Abstract: The modern cancer genomics researcher is confronted with literally hundreds of published methods to identify driver genes, mutations, and pathways. Relevant resources include databases of genes and variants, phenotype-genotype relationships, algorithms that score and rank genes, and in silico variant effect prediction tools. Gene and variant prioritization is a multi-factorial problem, leading to the emergence of decision support frameworks which make it easier for users to integrate many resources in an interactive environment. Current analysis frameworks are limited by closed proprietary architectures, access to a restricted set of tools, lack of customizability, web dependencies that expose protected data, and limited scalability. OpenCRAVAT is an open source, scalable decision support framework with an extensive catalog of resources to support cancer driver variant and gene prioritization. It is highly customizable, does not expose protected data over the web and scales to very large datasets. As the term decision support implies, associating variants to disease ultimately relies on manual human expert review and interpretation. Automated systems can make these tasks tractable, by reducing the number of variants and genes to be considered to the most promising few. Interactive environments for visual exploration of results are critical to manual review. To our knowledge, OpenCRAVAT is the first open tool that provides both fast, configurable variant and gene prioritization and an integrated graphical interface that facilitates expert manual review of prioritized results.
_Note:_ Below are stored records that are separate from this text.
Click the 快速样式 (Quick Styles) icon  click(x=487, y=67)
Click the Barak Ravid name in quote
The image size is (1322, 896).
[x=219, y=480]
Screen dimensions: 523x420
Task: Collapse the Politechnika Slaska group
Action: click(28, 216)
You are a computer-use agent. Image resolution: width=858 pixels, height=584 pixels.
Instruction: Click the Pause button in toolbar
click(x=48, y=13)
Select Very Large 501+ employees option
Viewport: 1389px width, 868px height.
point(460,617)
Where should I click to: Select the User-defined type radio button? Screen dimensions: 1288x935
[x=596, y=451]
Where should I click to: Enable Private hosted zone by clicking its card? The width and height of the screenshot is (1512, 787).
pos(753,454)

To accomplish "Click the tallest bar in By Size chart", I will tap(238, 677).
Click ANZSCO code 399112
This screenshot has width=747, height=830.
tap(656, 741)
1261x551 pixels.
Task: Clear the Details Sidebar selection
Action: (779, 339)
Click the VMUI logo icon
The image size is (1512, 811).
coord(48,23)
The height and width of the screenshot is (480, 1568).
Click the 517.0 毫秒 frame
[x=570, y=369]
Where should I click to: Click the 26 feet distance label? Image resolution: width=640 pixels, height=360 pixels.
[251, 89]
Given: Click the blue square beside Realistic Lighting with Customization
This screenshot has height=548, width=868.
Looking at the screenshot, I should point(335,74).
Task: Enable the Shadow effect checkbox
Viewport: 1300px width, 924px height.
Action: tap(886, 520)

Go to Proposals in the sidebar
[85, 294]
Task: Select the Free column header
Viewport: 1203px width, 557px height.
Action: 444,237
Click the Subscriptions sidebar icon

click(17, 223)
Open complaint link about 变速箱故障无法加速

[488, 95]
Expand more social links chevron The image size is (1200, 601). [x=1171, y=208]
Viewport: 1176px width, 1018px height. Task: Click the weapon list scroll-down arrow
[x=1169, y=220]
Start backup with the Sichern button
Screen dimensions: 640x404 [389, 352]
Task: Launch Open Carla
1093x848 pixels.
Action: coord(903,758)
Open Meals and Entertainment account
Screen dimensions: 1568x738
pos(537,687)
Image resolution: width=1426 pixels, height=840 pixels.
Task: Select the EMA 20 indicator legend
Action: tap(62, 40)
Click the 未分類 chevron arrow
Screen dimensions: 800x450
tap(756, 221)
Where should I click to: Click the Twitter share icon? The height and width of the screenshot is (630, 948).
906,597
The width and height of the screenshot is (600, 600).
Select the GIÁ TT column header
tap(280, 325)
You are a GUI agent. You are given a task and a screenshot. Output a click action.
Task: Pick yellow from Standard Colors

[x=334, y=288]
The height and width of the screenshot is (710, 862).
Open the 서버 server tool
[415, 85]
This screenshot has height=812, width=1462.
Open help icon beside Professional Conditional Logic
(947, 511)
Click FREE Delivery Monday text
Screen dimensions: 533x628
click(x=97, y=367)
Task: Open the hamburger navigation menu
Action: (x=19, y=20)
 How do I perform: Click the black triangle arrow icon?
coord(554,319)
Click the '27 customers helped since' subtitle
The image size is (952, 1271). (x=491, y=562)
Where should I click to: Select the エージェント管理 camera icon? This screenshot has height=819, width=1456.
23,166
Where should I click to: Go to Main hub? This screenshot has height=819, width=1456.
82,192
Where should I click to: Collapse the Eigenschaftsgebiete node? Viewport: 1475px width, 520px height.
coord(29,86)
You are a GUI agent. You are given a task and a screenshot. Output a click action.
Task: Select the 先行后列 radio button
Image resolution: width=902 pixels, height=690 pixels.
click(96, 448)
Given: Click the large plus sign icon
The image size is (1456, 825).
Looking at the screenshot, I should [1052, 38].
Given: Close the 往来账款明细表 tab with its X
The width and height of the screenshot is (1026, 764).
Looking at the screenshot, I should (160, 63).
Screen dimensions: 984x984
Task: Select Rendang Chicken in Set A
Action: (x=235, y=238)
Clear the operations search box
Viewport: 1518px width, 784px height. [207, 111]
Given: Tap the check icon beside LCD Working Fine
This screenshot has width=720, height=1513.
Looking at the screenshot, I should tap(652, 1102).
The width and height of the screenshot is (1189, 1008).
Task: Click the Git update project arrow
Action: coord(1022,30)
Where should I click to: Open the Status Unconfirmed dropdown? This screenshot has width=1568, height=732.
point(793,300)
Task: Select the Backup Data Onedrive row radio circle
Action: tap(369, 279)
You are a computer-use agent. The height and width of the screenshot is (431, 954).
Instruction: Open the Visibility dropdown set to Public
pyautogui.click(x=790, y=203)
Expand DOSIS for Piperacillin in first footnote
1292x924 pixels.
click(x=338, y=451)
ExploSig: Hypothesis-driven Exploration of Mutation Signature Etiology

Authors: Mark Keller, Welles Robinson, Mark Leiserson

Abstract: Mutation signatures provide insight into the mutational processes that have been operative in a tumor. Since the development of the computational methods that enable extraction of mutation signatures from cancer genomes, many signatures have been attributed to known endogenous or exogenous factors. Individual studies have pursued hypotheses probing the suspected environmental or molecular factors underlying individual signatures. As new hypotheses emerge along with novel signatures and large sequencing data sets, it can be difficult and time-consuming to perform analyses that span the iterative tasks of data processing, signature decomposition, and visualization. Here we present a web-based interactive visualization tool called ExploSig (https://explosig.lrgr.io) for analysis of mutation signatures, clinical data, and gene-level data, both within and across samples. No other mutation signature browser tools facilitate interactive visualization of these data types simultaneously, an important feature for exploration of signature etiology. Informed by human-computer interaction principles for information visualization systems, this tool enables users to perform the core tasks that form interactive analyses. We demonstrate that recent findings associating specific mutation signatures with particular clinical variables or alterations of genes can be reproduced using this tool, with no prior technical knowledge. ExploSig creates reproducible interactive workflows that can be saved or shared, confirming hypotheses or reinforcing prior results on additional data sets. The public instance of ExploSig currently contains data from over 10,000 cancer exomes from The Cancer Genome Atlas PanCanAtlas initiative and over 2,500 cancer genomes from the International Cancer Genome Consortium. We anticipate that such an interactive visualization tool will be especially useful in the near future for investigating potential etiologies of those signatures that remain unknown.